## WHAT YOU WILL DO
Copy from the first line below down to and including the line with "Task: Click the $28,000,000". Skip the pictures.

Start of RECORD EXCERPTS

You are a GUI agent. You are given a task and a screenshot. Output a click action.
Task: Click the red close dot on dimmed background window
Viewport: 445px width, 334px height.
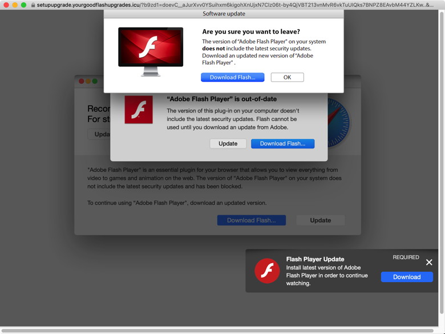coord(81,81)
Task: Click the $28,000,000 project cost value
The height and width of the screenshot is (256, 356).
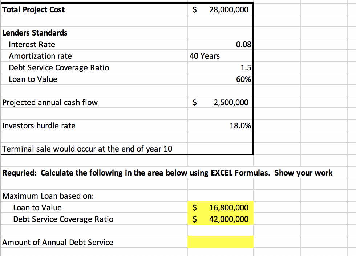Action: [220, 9]
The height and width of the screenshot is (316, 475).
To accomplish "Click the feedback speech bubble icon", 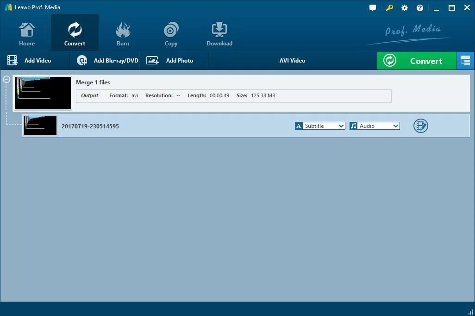I will click(373, 7).
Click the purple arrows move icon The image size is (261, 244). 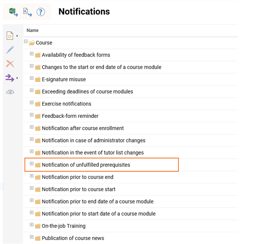point(10,78)
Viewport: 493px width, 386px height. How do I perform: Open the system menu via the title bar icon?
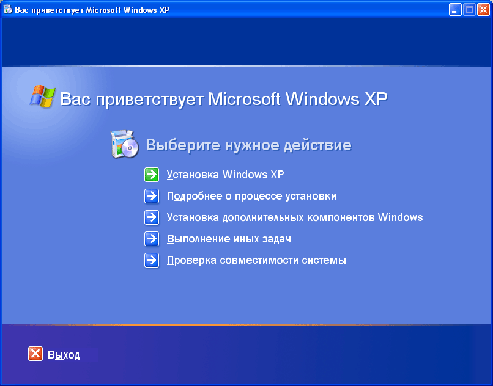(x=7, y=9)

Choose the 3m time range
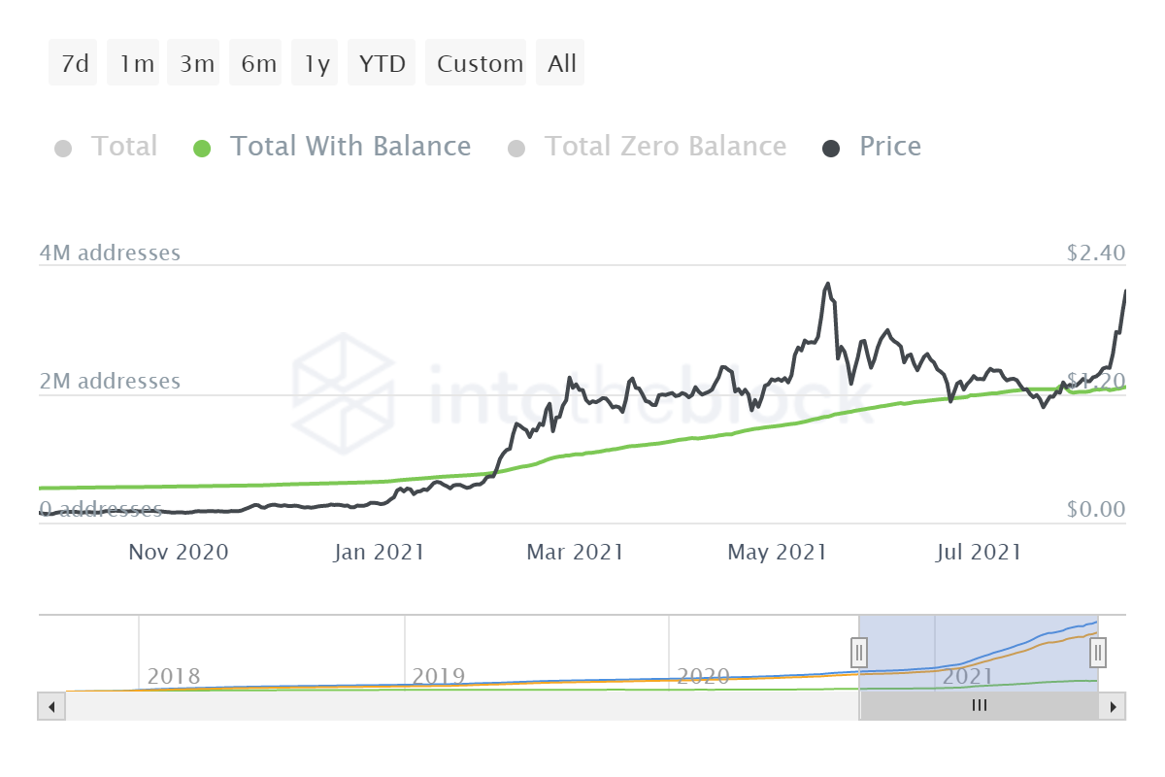point(197,64)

End of RECORD EXCERPTS

## WRITTEN SOLUTION
You are a GUI agent. You are given a task and a screenshot. Output a click action.
Task: Click the red close dot on dimmed background window
Viewport: 445px width, 334px height.
coord(81,81)
Task: Click the $28,000,000 project cost value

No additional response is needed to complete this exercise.